Smart Traffic & Mobility „Brennstoffzelle erfüllt Kundenerwartungen“

Brennstoffzellenentwickler: Katsuhiko Hirose mit Prototyp

31.03.2014

Elektrisch fahren ohne Reichweiteneinschränkung, das soll die Brennstoffzelle eines Tages ermöglichen. Im Gespräch mit Mobility 2.0 erläutert Katsuhiko Hirose, Leiter der Brennstoffzellenentwicklung bei Toyota, warum der größte Automobilhersteller der Welt die noch nicht wirtschaftliche Technologie schon 2015 in Serie bringt.

Mobility 2.0: Hirose-san, Sie gelten als einer der Väter des Prius und entwickeln jetzt Brennstoffzellen. Ist der Hybrid nicht gut genug?

Katsuhiko Hirose: Mit dem Prius haben wir bessere Verbrauchswerte erreicht, als wir das zu Beginn der Entwicklung selbst glaubten – wir hatten zu niedrige Erwartungen. Und auch am Markt haben wir einen größeren Erfolg erzielt, als wir zunächst dachten. Dennoch gibt es aus Sicht von Toyota nur einen Antrieb, mit dem lange Strecken ohne mineralölbasierte Kraftstoffe zurückgelegt werden können: die Brennstoffzelle.
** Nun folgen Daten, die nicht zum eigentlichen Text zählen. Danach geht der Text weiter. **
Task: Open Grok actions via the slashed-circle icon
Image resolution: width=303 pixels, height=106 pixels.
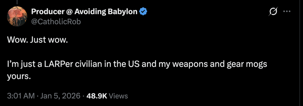Action: 274,12
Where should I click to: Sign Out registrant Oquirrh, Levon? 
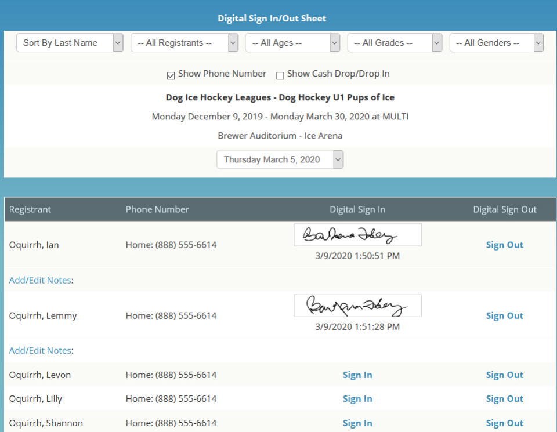tap(504, 375)
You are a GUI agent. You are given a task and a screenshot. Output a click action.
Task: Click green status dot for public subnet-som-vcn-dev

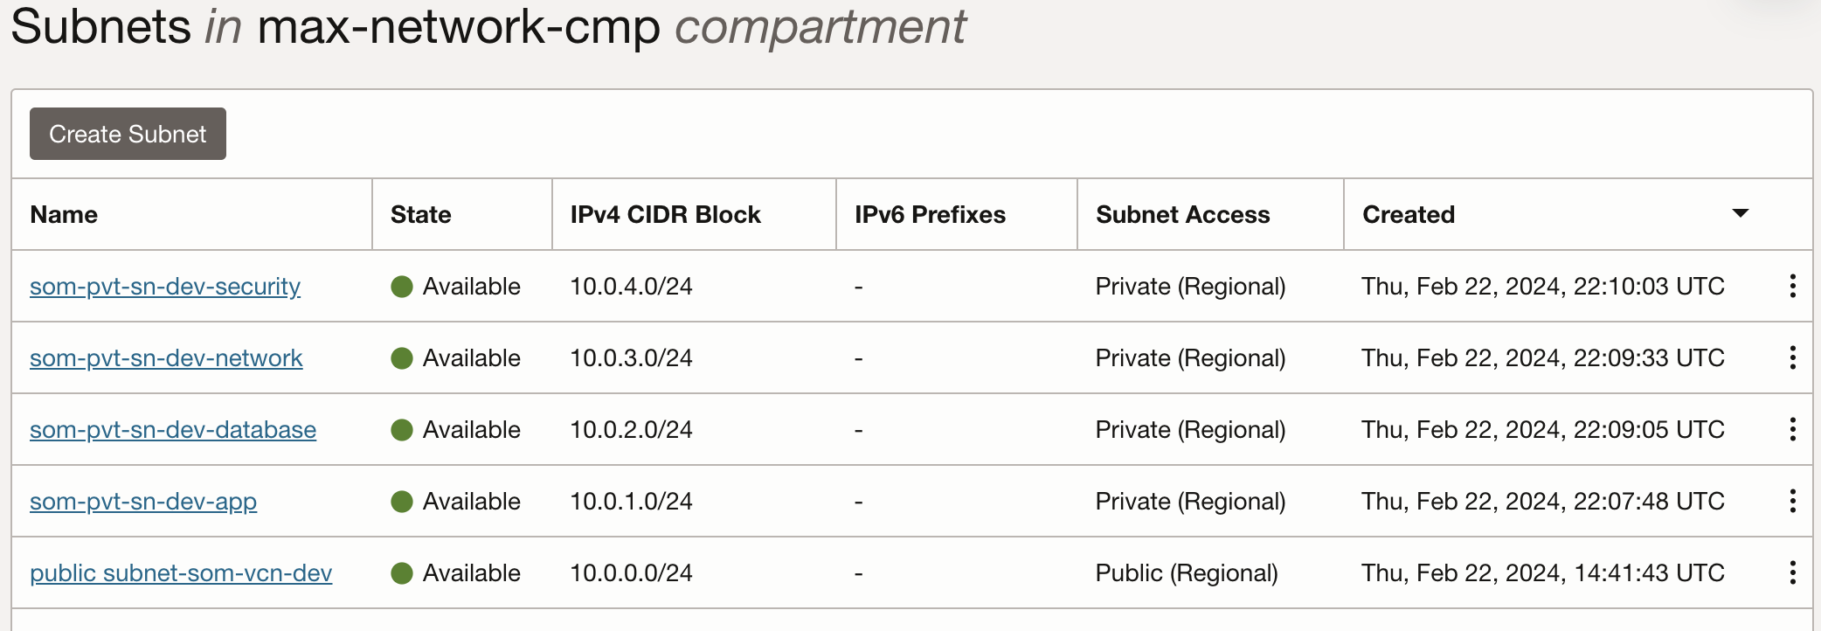tap(402, 573)
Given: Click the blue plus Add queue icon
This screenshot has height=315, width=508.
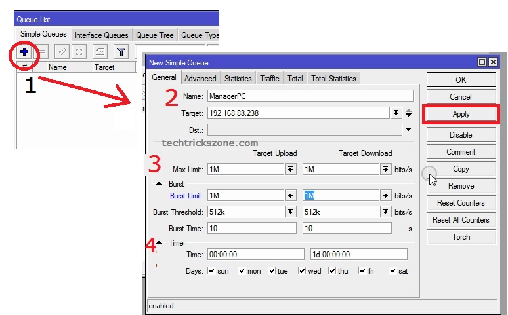Looking at the screenshot, I should click(x=24, y=52).
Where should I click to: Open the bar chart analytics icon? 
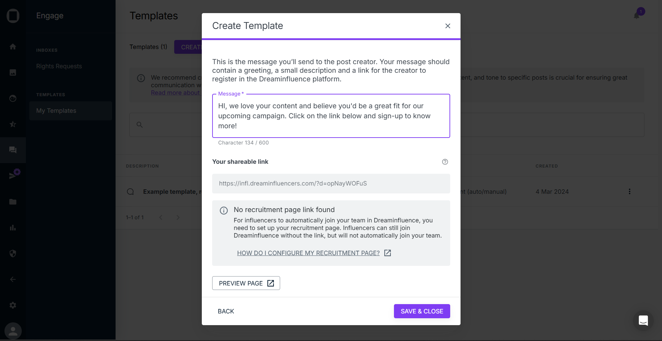13,228
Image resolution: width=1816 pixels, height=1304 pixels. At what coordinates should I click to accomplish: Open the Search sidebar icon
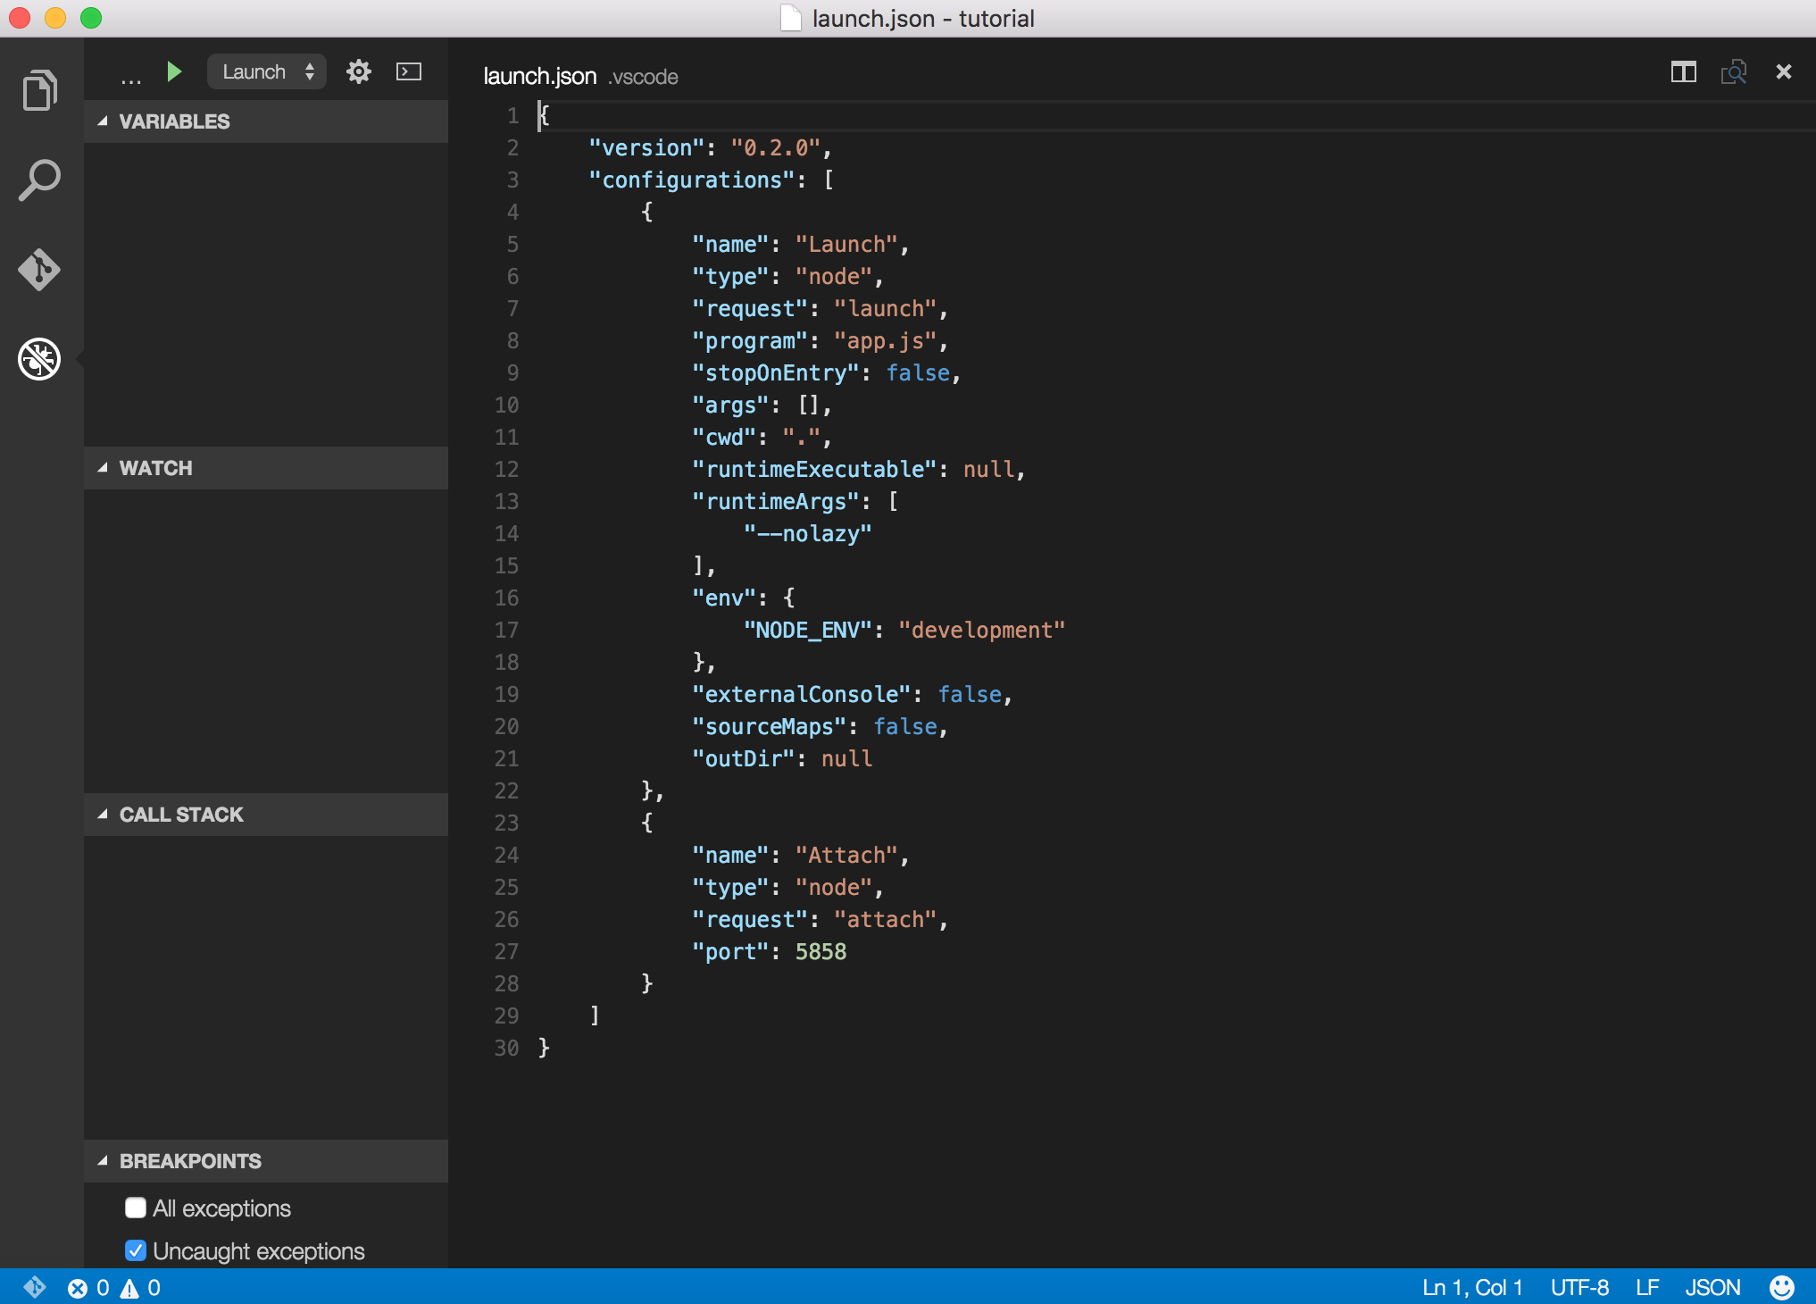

Beim Toyota Prius hat es zehn Jahre gedauert, bis eine kumulierte Stückzahl von einer Million erreicht war. Ist dieser Zeitraum auf die Brennstoffzelle zu übertragen?

Auch bei der Brennstoffzelle wird es zehn, vielleicht auch 15 Jahre dauern, bis sie so hohe Stückzahlen erreicht. Dennoch ist es wichtig, jetzt mit der Entwicklung zu beginnen. Uns ist bewusst, dass mit Brennstoffzellenfahrzeugen anfangs noch kein Geld zu verdienen ist.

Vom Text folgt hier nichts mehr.